Ist Migration für die Herkunftsländer überhaupt immer gut?
Moritz: Das ist sehr verschieden. Auf den Philippinen werden zum Beispiel Krankenschwestern gezielt für den internationalen Markt ausgebildet. Aber wenn in Simbabwe Ärzte abgeworben werden, wo es ohnehin schon zu wenige gibt, ist das ein großes Problem. In einem anderen Entwicklungsland mag es zwar viele Mediziner geben, aber das Gesundheitssystem kann sie nicht alle beschäftigen.

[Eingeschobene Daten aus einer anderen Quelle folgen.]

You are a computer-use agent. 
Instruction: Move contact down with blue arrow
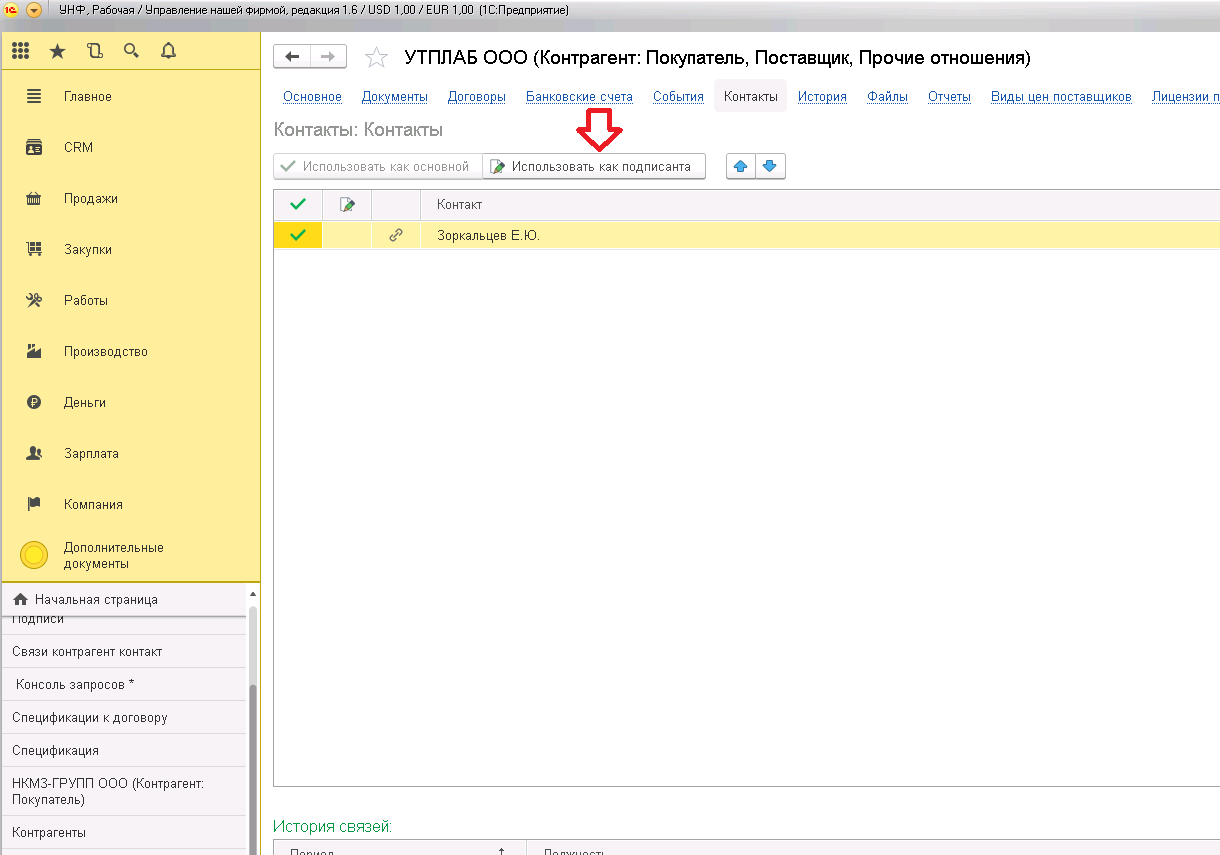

Wenn diese Leute nach Europa gehen, kann man zwar einen "Brain Drain" beklagen, also die Abwanderung qualifizierter Arbeitskräfte. Aber für sie gibt es gar keine Alternative.
Ist der "Brain Drain" das einzige Problem legaler Migration für die Herkunftsländer?
Moritz: Aus Afrika hören wir immer den Gedanken des Verlustes, den Migration bedeutet. Oft gehen nicht die Ärmsten, sondern die, die schon ein bisschen Geld haben. Das ist also ein Wirtschaftsfaktor. Zugleich gehen die Mutter, der Onkel, die Tante weg. In Moldawien gibt es den Begriff der "EU-Waisen", wenn die Eltern in der EU arbeiten. Migration kann also zu familiärer und bei großen Zahlen auch zu sozialer Destabilisierung in den Herkunftsländern führen.